▸ Exercise instructions: Reproduce the entries shown below only from the line with "Templates (485, 2153)" down to the line with "Datenschutzbestimmungen (514, 1355)", keeping both end lines and copying each one exactly.

▸ Data shown:

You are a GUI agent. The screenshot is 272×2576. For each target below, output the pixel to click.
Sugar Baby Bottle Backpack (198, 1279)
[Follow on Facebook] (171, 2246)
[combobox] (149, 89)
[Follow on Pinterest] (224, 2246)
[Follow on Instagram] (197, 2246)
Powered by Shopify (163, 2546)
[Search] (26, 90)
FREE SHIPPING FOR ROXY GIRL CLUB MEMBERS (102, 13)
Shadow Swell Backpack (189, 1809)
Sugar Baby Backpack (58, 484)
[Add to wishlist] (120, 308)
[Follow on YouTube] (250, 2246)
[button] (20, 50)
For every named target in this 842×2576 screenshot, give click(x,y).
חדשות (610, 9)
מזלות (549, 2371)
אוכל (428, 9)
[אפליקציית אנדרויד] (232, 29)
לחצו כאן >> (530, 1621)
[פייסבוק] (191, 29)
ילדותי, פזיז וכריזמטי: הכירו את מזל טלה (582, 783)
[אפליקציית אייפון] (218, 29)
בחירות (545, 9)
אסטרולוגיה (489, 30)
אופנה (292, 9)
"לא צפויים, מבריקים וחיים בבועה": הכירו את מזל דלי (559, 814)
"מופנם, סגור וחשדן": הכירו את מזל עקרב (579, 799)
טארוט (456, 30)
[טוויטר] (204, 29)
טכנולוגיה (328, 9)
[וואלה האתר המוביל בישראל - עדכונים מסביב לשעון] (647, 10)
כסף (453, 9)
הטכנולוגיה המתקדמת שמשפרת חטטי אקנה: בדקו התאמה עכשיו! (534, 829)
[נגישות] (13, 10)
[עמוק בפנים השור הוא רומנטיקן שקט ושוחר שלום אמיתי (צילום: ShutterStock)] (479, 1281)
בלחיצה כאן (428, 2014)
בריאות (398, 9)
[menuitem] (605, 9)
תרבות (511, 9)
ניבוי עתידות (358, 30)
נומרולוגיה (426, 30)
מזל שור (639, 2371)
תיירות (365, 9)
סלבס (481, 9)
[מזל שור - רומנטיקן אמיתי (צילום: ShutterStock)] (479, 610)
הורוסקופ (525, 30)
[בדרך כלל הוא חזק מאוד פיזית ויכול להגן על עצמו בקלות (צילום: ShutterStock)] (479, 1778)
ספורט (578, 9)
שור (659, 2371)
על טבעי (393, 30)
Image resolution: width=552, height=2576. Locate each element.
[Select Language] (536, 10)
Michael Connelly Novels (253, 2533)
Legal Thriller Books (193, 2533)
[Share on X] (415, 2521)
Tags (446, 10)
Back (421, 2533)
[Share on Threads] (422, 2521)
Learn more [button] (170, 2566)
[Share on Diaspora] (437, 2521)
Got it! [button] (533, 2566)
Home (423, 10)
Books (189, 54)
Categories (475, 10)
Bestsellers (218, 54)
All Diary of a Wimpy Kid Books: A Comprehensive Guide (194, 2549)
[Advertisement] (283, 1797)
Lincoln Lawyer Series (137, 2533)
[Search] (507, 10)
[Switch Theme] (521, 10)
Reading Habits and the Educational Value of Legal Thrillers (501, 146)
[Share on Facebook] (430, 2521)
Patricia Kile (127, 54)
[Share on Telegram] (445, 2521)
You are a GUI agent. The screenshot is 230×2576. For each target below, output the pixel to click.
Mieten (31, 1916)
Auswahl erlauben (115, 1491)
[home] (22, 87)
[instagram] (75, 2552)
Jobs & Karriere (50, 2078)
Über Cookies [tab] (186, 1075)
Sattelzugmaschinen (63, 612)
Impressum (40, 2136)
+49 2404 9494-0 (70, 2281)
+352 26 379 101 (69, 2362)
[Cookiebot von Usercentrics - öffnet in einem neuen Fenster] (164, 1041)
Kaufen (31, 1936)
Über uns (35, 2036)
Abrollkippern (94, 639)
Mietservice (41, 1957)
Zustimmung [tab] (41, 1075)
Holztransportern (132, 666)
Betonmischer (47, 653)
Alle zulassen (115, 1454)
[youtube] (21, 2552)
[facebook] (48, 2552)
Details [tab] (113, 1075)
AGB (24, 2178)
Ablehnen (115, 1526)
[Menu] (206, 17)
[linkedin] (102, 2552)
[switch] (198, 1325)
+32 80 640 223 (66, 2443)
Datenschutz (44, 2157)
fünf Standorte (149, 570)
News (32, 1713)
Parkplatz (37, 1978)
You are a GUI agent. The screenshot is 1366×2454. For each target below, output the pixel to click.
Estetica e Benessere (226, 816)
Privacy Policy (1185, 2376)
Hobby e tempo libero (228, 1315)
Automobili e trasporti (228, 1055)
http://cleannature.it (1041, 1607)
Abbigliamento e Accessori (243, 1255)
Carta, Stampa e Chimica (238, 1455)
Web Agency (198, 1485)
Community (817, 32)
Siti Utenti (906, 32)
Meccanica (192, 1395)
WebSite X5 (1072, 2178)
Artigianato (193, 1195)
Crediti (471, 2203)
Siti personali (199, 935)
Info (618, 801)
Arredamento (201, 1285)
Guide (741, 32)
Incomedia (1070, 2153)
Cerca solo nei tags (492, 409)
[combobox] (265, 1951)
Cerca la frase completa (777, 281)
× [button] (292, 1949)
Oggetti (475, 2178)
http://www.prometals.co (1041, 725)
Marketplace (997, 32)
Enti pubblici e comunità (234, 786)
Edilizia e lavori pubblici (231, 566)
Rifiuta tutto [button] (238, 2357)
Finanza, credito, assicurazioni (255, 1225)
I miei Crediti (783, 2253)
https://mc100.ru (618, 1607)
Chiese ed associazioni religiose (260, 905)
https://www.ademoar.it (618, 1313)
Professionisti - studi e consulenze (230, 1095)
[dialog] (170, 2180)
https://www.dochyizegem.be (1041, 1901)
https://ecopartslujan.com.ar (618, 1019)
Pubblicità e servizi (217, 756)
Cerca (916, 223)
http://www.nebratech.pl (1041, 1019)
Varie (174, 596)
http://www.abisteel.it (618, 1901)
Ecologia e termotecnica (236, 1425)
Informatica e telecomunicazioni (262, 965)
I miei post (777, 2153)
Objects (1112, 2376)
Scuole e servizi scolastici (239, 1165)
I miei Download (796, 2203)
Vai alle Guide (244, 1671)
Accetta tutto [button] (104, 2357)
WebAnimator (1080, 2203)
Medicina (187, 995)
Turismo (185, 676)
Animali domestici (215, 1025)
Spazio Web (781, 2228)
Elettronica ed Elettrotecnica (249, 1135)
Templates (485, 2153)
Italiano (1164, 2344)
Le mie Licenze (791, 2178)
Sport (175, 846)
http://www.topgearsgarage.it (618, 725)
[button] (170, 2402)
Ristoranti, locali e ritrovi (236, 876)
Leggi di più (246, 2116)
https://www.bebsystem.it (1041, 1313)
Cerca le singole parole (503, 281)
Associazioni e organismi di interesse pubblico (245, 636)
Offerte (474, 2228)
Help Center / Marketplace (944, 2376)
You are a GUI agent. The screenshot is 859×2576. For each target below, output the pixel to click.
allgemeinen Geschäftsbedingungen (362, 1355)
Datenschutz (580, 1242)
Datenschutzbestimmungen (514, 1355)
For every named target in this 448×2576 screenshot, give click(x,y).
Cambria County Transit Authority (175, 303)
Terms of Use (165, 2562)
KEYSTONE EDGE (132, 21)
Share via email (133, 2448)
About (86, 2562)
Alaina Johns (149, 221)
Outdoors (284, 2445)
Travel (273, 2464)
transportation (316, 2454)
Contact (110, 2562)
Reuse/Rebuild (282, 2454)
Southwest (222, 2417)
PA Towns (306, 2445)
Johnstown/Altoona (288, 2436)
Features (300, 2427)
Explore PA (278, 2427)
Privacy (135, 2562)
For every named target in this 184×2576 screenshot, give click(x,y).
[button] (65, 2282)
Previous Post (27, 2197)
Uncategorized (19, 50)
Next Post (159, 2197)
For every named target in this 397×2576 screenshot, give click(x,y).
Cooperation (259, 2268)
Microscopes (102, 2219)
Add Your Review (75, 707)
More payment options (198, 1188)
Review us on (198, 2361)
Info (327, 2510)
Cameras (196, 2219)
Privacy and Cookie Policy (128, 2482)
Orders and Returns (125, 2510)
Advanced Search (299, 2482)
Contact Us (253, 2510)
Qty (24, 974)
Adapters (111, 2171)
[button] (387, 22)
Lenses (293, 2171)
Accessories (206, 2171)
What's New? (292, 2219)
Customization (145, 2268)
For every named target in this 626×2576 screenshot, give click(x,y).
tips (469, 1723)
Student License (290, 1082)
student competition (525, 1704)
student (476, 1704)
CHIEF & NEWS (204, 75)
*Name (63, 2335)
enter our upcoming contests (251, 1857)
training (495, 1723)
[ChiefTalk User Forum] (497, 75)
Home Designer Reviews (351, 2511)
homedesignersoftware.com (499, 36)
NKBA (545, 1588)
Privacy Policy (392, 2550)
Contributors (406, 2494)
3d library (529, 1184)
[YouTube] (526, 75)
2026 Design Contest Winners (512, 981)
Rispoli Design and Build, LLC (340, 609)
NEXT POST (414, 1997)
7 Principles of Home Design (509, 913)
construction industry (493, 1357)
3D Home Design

▸ Exercise result:
Templates (485, 2153)
Italiano (1164, 2344)
Le mie Licenze (791, 2178)
Sport (175, 846)
http://www.topgearsgarage.it (618, 725)
[button] (170, 2402)
Ristoranti, locali e ritrovi (236, 876)
Leggi di più (246, 2116)
https://www.bebsystem.it (1041, 1313)
Cerca le singole parole (503, 281)
Associazioni e organismi di interesse pubblico (245, 636)
Offerte (474, 2228)
Help Center / Marketplace (944, 2376)
You are a GUI agent. The screenshot is 859×2576. For each target below, output the pixel to click.
allgemeinen Geschäftsbedingungen (362, 1355)
Datenschutz (580, 1242)
Datenschutzbestimmungen (514, 1355)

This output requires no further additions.